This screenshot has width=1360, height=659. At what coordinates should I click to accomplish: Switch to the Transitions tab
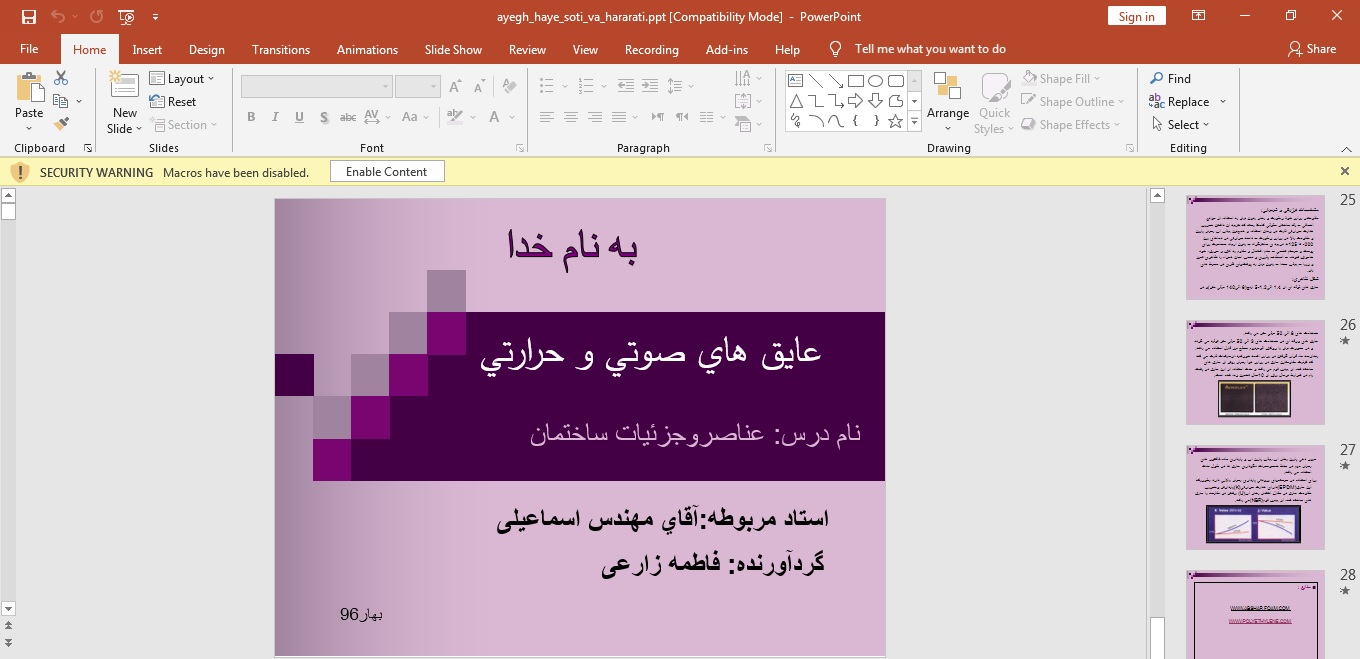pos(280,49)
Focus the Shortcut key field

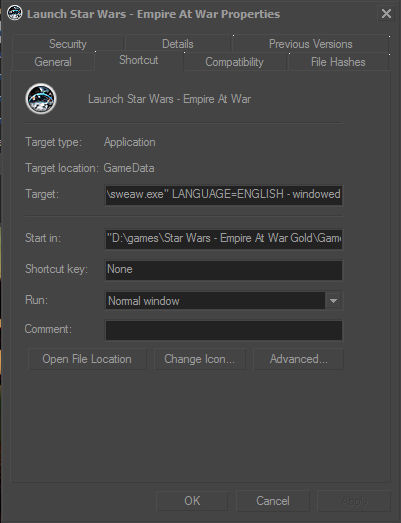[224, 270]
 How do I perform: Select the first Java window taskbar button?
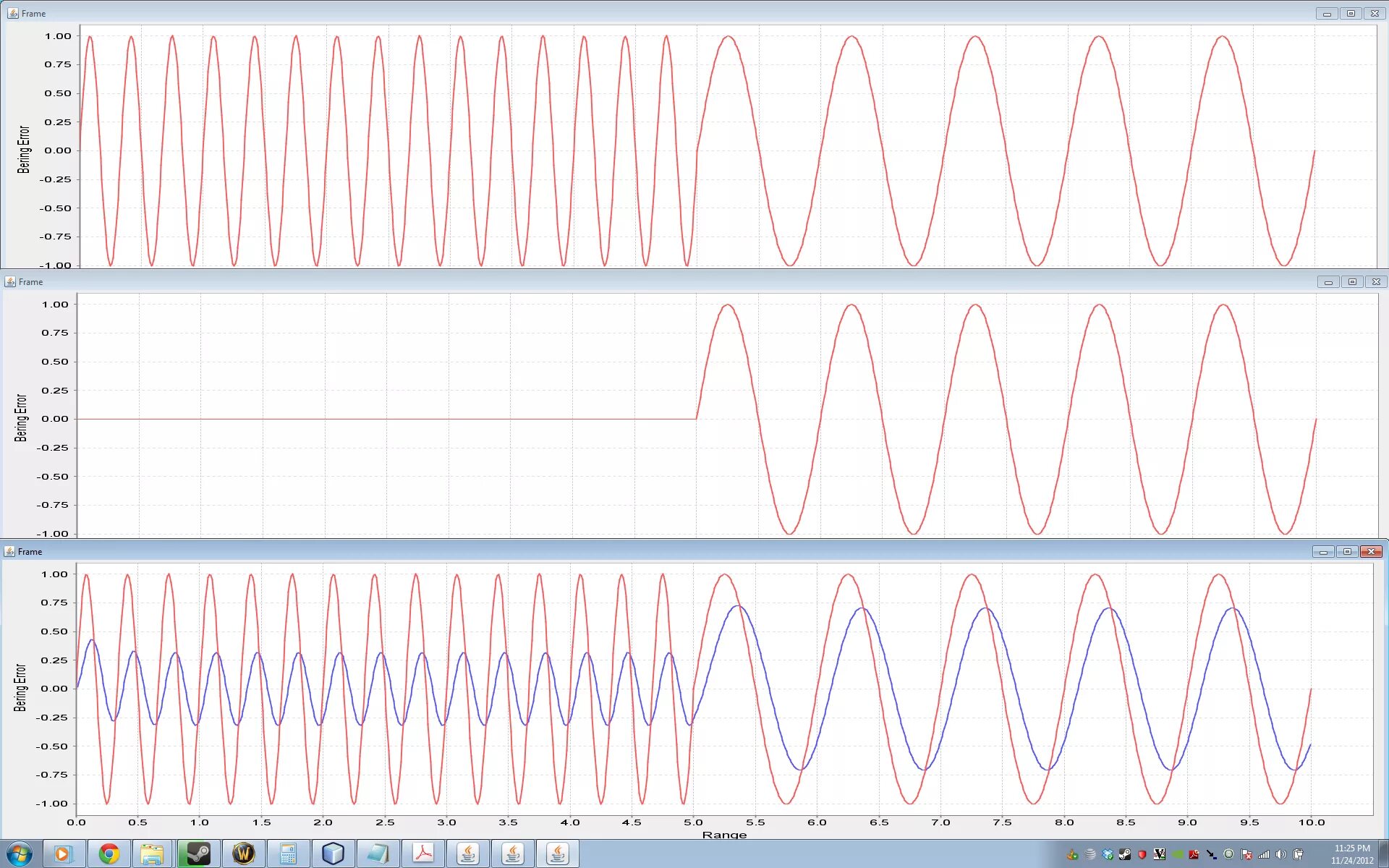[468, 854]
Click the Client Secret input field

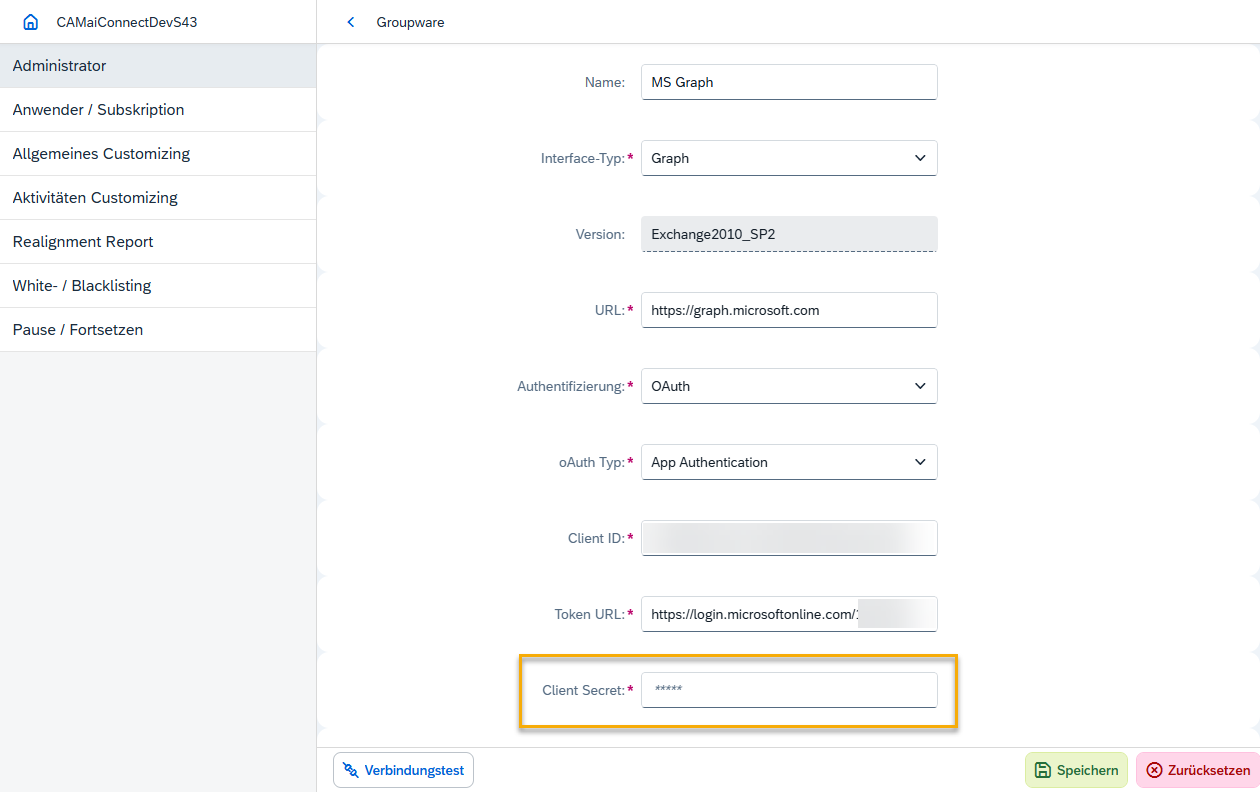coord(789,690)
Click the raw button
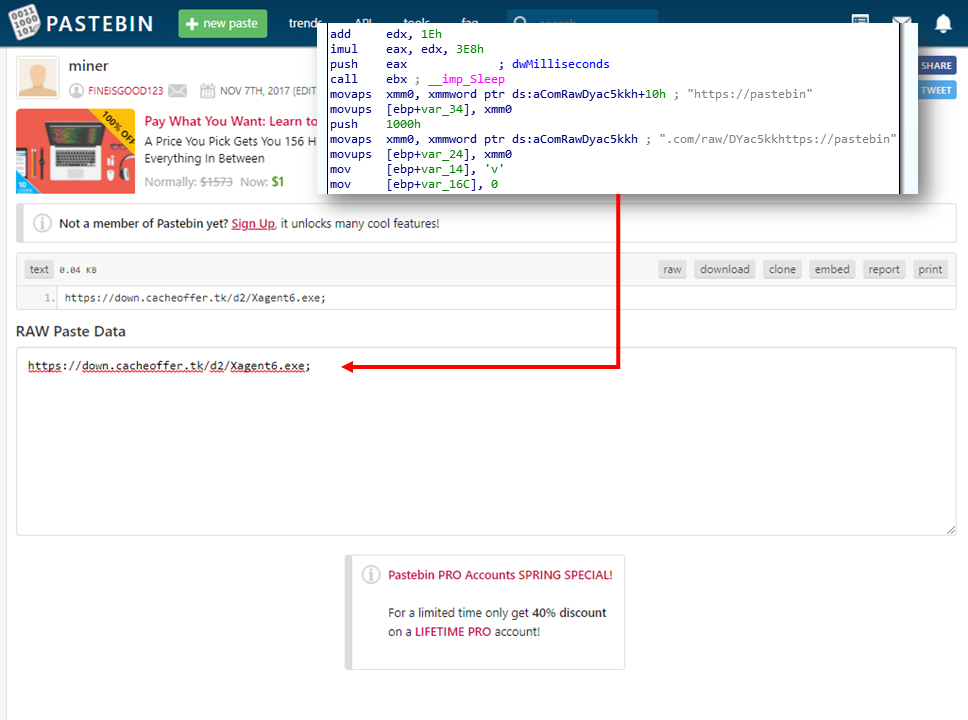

= = =

Requirement: Reproduce the text lines of the material above word for word, leaving out the pictures.

Response below:
This screenshot has width=1360, height=659. At what coordinates should I click to accomplish: Switch to the Transitions tab
pos(280,49)
Focus the Shortcut key field

[224, 270]
 How do I perform: Select the first Java window taskbar button?
[468, 854]
Click the Client Secret input field

coord(789,690)
Click the raw button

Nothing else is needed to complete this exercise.